Towards Greater Success - Advancing the ‘New Normal’ Track

Li Wei holds ministerial rank in the Chinese government as President and Senior Research Fellow of the Development Research Center of the State Council of the People’s Republic of China.

 

THE INTERNATIONAL financial crisis that started in 2008 has posed a series of challenges to the world’s major economies. These include economic restructuring, macroeconomic rebalancing, and developing new growth engines.

China is no exception.
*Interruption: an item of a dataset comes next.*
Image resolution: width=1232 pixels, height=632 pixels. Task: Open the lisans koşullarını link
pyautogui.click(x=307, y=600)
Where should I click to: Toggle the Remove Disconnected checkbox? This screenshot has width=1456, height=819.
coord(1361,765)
However, China also needs to address a problem brought about by the change of its latecomer advantage: namely, the change of its growth model.
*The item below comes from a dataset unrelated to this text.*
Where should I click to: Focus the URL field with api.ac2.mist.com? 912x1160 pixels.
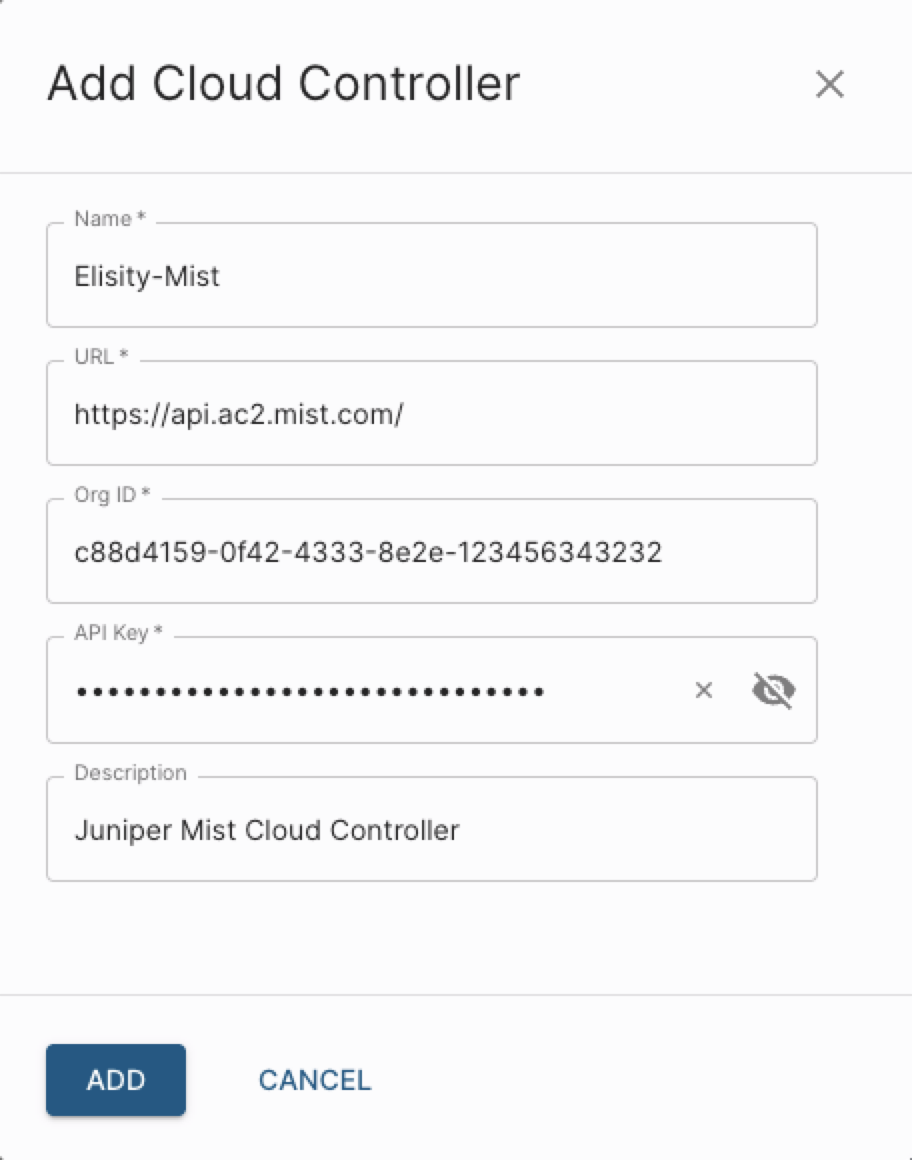coord(430,414)
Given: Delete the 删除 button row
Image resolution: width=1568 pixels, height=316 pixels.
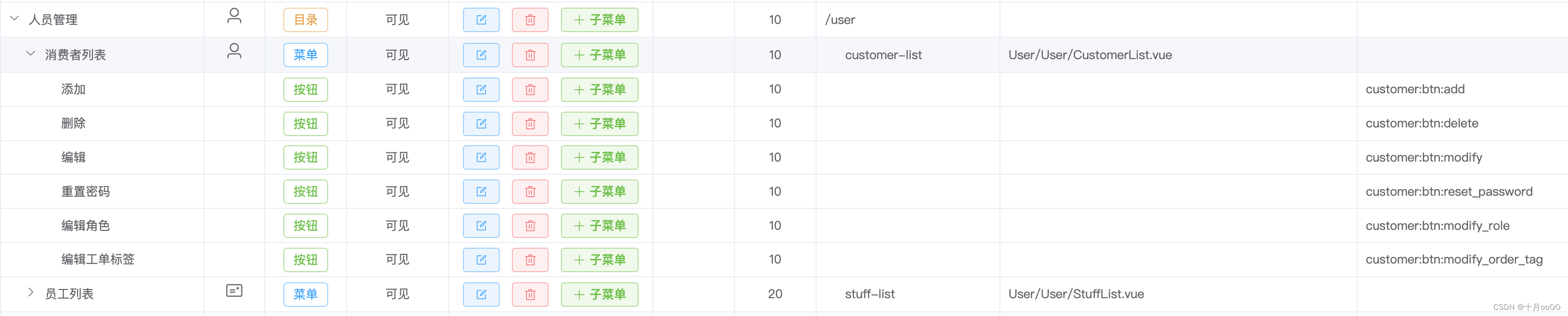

Driven by changing external conditions and internal dynamics, Chinese economic development is entering a new stage marked by the ‘new normal,’ in which changes have emerged in a number of fields—including the costs of productive factors, industrial structure, financial risks, and macro-control.
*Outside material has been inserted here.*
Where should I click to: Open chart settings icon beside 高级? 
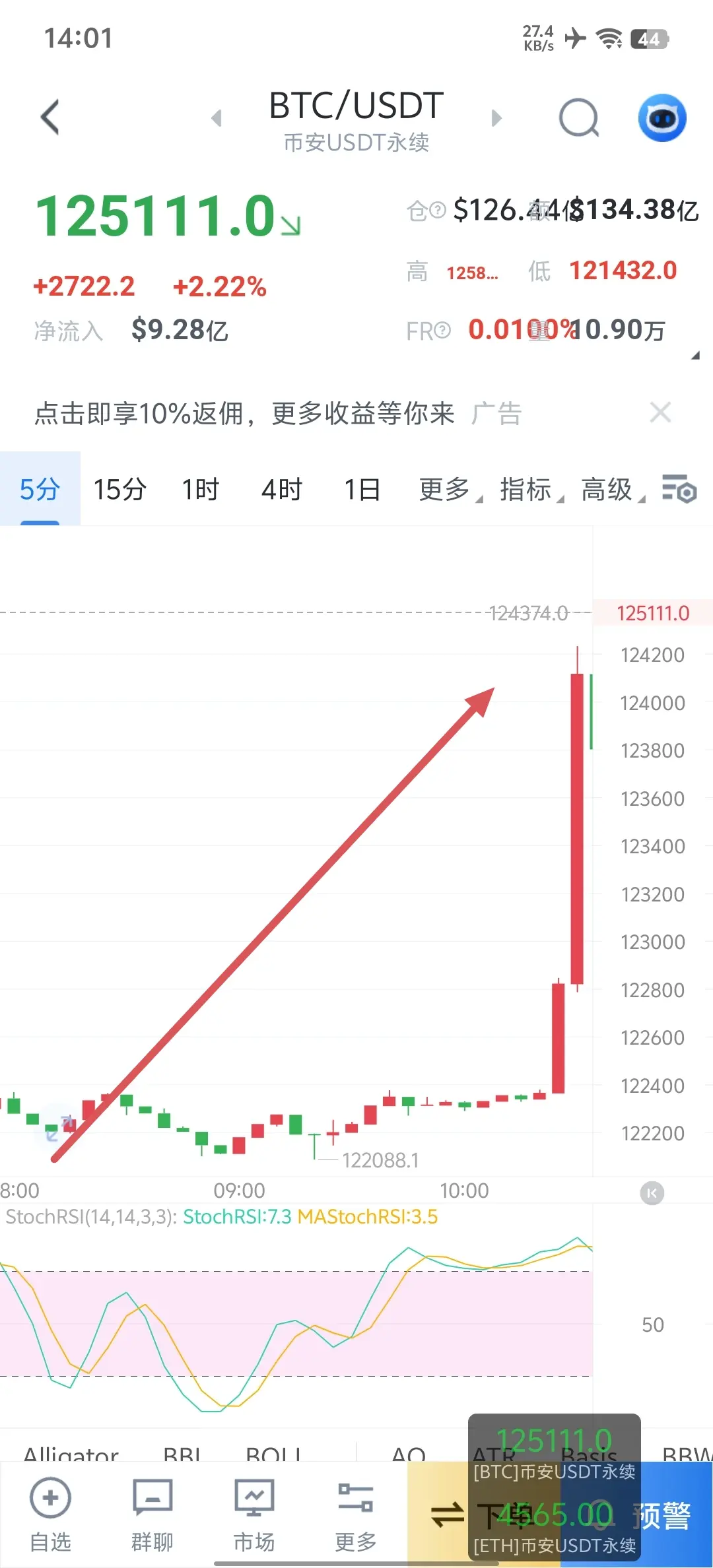(x=679, y=490)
Some of the major changes we face include the shrinking of the investment space after intensive infrastructure and real estate construction, the weakening of Chinese products’ international competitiveness, caused by rising production costs, and increasing constraints on production and people’s lives due to the need to protect the environment and resources.

Such changes have brought challenges to the country’s economic operation. Nevertheless, viewed from a different perspective, these challenges also offer tremendous development opportunities.

To put it as succinctly as possible, entering the ‘new normal’ means China’s economy is advancing to a higher stage of development, with more complex division of labor and a more reasonable structure; the growth model is changing, from a scale-and-speed-oriented one to a quality-and-efficiency
-oriented one; the economic structure is changing, from one which focusses on increasing production and expanding capacity to one which attaches equal importance to both adjusting the size of existing production and optimizing additional output; and old growth engines are being replaced by new ones. In the ‘new normal,’ China will enjoy richer resources and greater development experience. The Chinese people are confident and capable of achieving greater feats in development.

Four Stages

In 2014, China’s annual GDP reached ¥63.6 trillion, or $10 trillion, making it the world’s second-largest economy.

Relying on the fast economic growth that comes from its latecomer advantage, China has taken only around 30 years to achieve a level of industrialization that took certain Western countries almost 100 years. Such high-speed growth, however, cannot continue indefinitely in any economy, as the growth model keeps changing in different stages of development.